La industria del tabaco no ahorró esfuerzo ni dinero para retener a las mejores mentes en publicidad, relaciones públicas y ámbitos legales. Reclutó también a comisionados de la FDA para que trabajara directa o indirectamente con ellos a través de prominentes estudios legales.

A pesar de categóricas negativas públicas y protestas, las empresas tabacaleras conocieron siempre las características adictivas de la nicotina.
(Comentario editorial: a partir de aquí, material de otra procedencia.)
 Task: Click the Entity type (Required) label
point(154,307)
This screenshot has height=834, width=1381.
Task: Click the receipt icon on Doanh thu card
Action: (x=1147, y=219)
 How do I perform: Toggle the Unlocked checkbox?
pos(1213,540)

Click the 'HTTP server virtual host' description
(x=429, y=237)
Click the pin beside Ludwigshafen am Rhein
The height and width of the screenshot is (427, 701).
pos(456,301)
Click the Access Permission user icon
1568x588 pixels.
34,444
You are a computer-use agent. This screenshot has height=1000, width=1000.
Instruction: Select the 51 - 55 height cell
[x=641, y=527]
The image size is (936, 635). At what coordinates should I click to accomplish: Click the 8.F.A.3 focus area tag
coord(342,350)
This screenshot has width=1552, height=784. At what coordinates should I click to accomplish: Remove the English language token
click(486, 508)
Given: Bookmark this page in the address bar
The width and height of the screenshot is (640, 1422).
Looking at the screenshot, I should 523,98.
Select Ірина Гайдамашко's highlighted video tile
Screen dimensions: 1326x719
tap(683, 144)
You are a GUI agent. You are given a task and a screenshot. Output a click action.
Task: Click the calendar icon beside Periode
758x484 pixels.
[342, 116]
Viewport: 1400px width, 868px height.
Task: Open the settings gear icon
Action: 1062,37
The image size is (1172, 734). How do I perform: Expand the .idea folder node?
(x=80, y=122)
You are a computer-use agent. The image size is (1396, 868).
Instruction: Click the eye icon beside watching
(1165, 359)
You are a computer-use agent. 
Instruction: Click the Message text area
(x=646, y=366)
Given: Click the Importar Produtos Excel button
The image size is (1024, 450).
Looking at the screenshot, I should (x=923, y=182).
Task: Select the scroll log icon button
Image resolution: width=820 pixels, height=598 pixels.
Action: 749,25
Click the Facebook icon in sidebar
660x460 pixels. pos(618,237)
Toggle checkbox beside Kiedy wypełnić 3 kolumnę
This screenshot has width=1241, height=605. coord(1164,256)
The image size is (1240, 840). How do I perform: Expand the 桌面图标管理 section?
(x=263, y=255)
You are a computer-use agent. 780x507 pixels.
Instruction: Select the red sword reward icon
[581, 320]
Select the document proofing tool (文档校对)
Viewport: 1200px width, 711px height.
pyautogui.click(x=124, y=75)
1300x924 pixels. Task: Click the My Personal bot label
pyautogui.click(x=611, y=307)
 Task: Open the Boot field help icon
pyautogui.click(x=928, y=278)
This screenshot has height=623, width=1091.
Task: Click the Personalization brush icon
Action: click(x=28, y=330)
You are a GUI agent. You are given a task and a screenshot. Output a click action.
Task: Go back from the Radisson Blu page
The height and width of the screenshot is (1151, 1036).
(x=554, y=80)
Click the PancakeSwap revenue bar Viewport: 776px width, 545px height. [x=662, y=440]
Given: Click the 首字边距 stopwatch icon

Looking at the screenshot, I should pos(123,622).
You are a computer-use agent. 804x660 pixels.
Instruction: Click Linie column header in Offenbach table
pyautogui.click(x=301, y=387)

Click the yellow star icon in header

Un memorando escrito a principios de los años ’70 por un ejecutivo de R. J. Reynolds es típico de lo que Kessler y su gente descubrieron hurgando en los archivos de la compañía: “La nicotina es un alcaloide que genera adicción… Nuestra industria está basada entonces en el diseño, manufactura y venta de atractivas dosis de nicotina, y la posición de nuestra empresa en la industria está determinada por nuestra capacidad para producir formas de dosaje de nicotina que tengan más valor general, tangible o intangible, para el consumidor que las de nuestros competidores”.

Las empresas tabacaleras crearon sus campañas de marketing en base a la adicción, con un acento particular de atraer a los futuros fumadores entre los adolescentes, o sea la edad cuando tanto hombres como mujeres son más propensos a probar cosas nuevas.
Los gigantes de la industria tabacalera pelearon contra Kessler a cada paso. El descubrimiento de los hechos desagradables se fue haciendo despacio al principio. En su libro, Kessler pinta una imagen de empresas llenas de ejecutivos brillantes, egresados de las mejores universidades, dispuestos a no pararse ante nada para vender los productos de sus empresas. Lo que importaba eran cuestiones financieras y cuestiones de predominancia en el mercado, todo lo cual relegaba las consideraciones éticas o morales. Hasta la fecha, aun cuando las empresas afirman sin sonrojarse que no desean que los jóvenes fumen, orientan la producción y las comunicaciones de marketing a la tentación de potenciales adictos en Europa, Asia y otras partes del mundo donde la reglamentación es menos exigente que en Estados Unidos.

El último argumento que decidieron esgrimir: “la libertad de elección”. Más en privado, afirman que los fumadores conocen el riesgo que corren. Pero también lo conocen los ejecutivos que dirigen esas empresas. Kessler brinda a sus lectores una pintura poderosa de una industria creada con intención de engañar, con intención de manipular y con intención de generar adictos.